◆ What you are asked to do
The lines to copy are those in the records below that hold the word "This".

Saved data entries
•••

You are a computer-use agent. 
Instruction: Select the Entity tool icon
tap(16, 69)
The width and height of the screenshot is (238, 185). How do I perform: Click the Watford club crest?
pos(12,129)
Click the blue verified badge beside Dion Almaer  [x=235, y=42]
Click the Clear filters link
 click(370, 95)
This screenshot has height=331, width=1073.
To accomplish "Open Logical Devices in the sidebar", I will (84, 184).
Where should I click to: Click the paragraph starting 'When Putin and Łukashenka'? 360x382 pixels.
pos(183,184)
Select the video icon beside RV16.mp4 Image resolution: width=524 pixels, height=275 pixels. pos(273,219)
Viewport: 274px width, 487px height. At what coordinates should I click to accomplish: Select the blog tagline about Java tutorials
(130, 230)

•••

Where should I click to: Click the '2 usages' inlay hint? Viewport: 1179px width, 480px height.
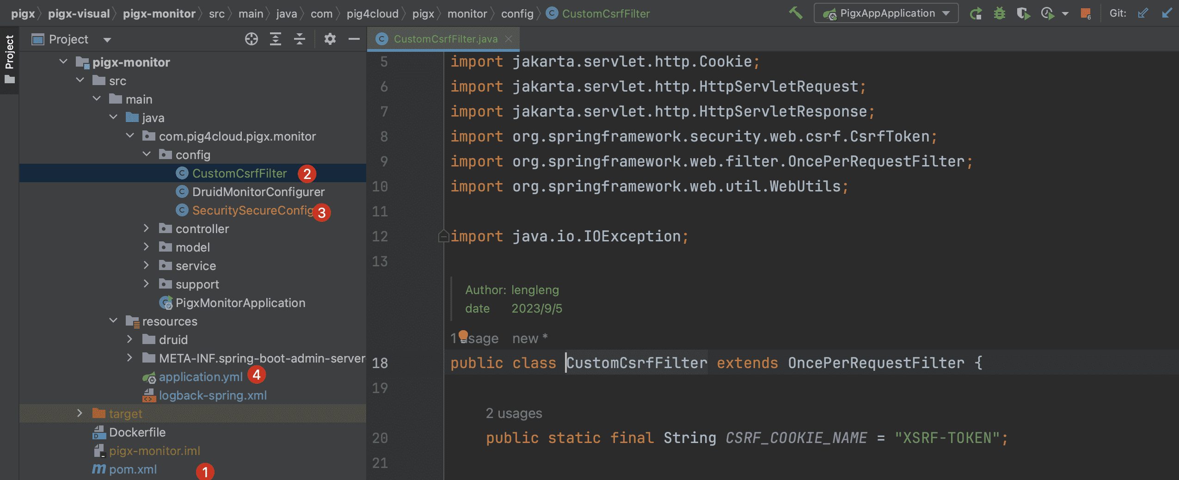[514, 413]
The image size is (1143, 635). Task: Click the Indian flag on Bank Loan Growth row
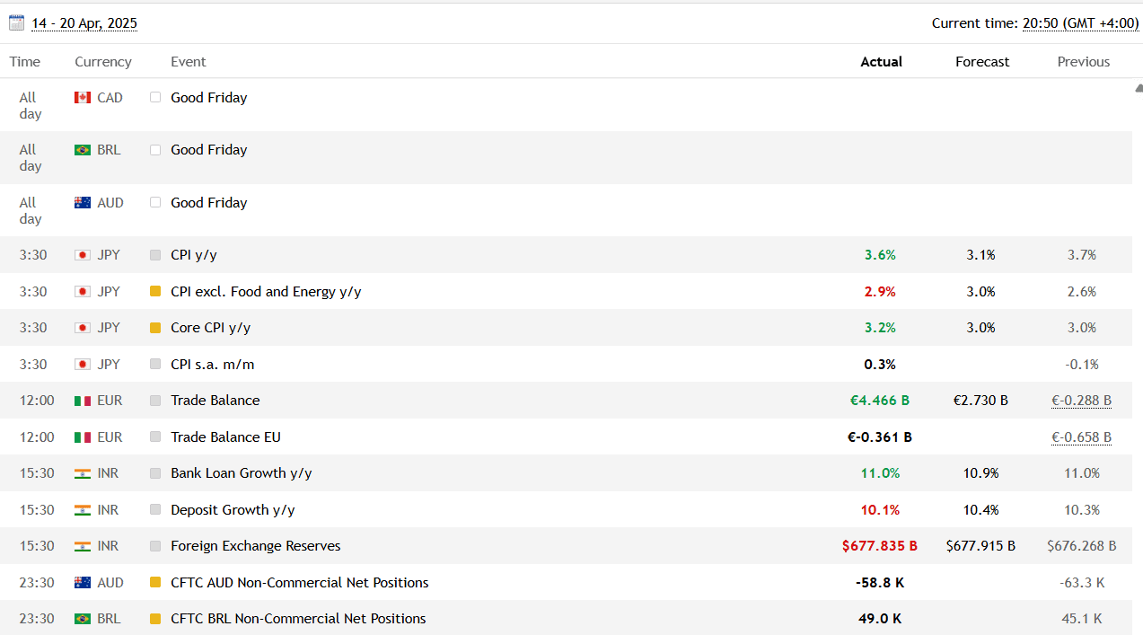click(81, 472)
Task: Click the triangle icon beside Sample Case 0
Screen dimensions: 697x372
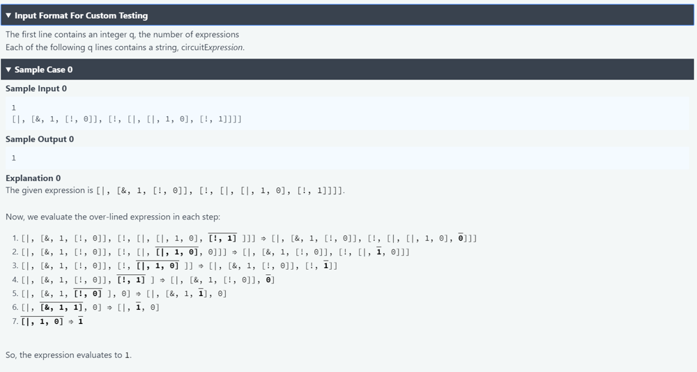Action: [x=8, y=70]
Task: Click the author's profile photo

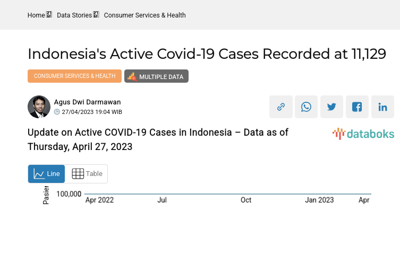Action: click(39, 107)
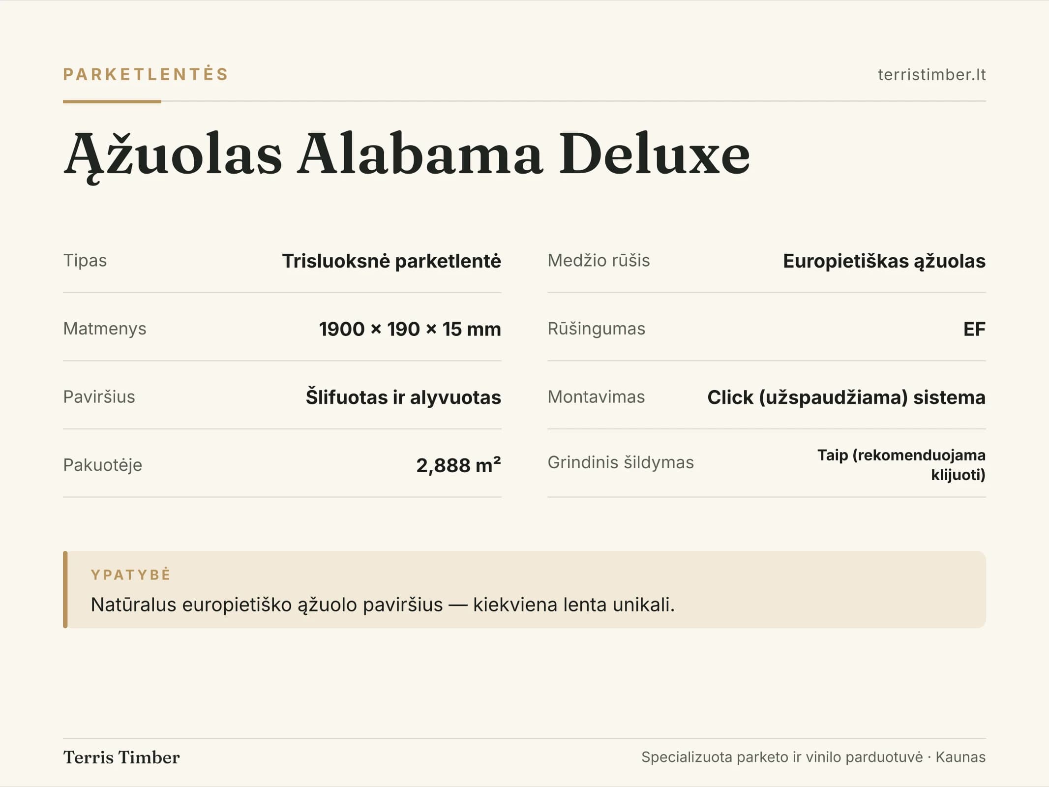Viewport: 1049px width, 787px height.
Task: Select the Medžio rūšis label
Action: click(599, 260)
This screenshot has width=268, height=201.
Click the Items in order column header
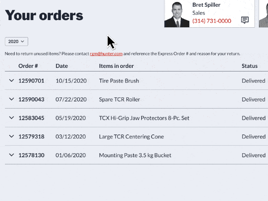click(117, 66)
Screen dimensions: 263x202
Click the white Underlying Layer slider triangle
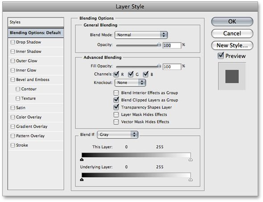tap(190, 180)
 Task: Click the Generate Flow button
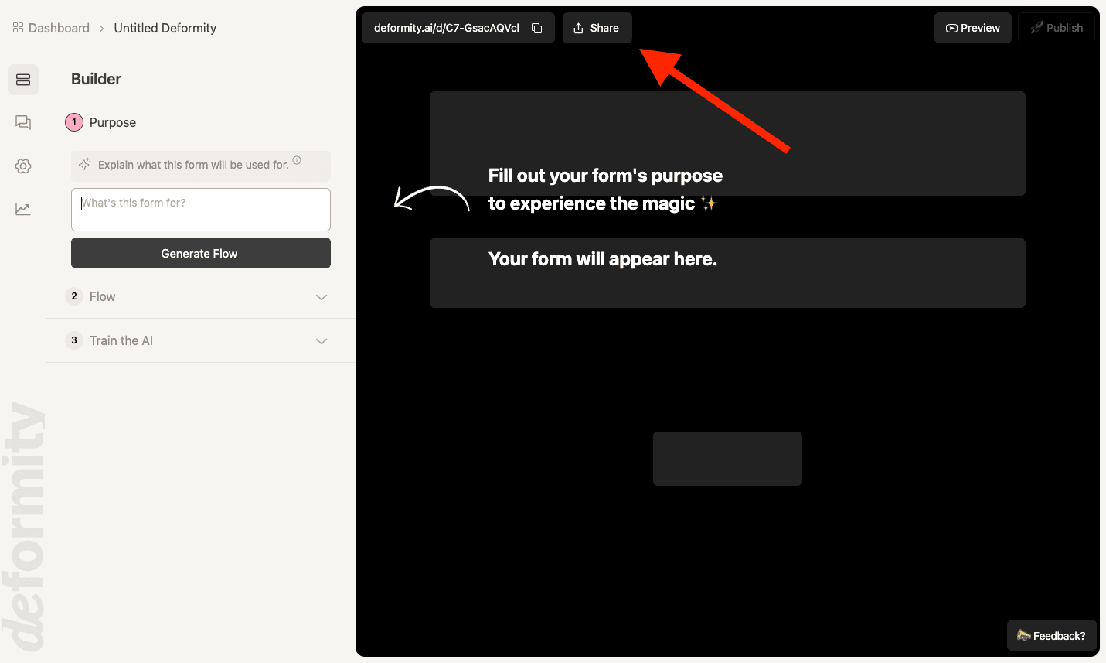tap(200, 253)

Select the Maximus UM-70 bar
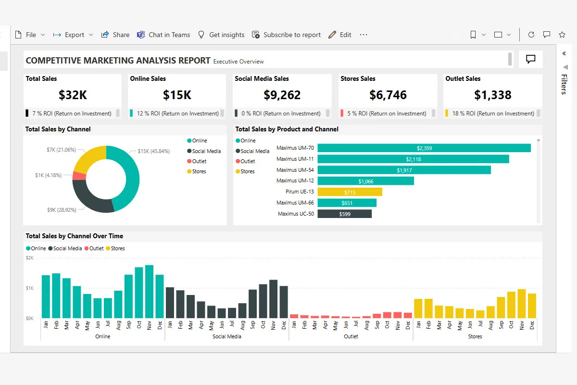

•••

◆ Answer below
This screenshot has height=331, width=1073.
This screenshot has width=268, height=201.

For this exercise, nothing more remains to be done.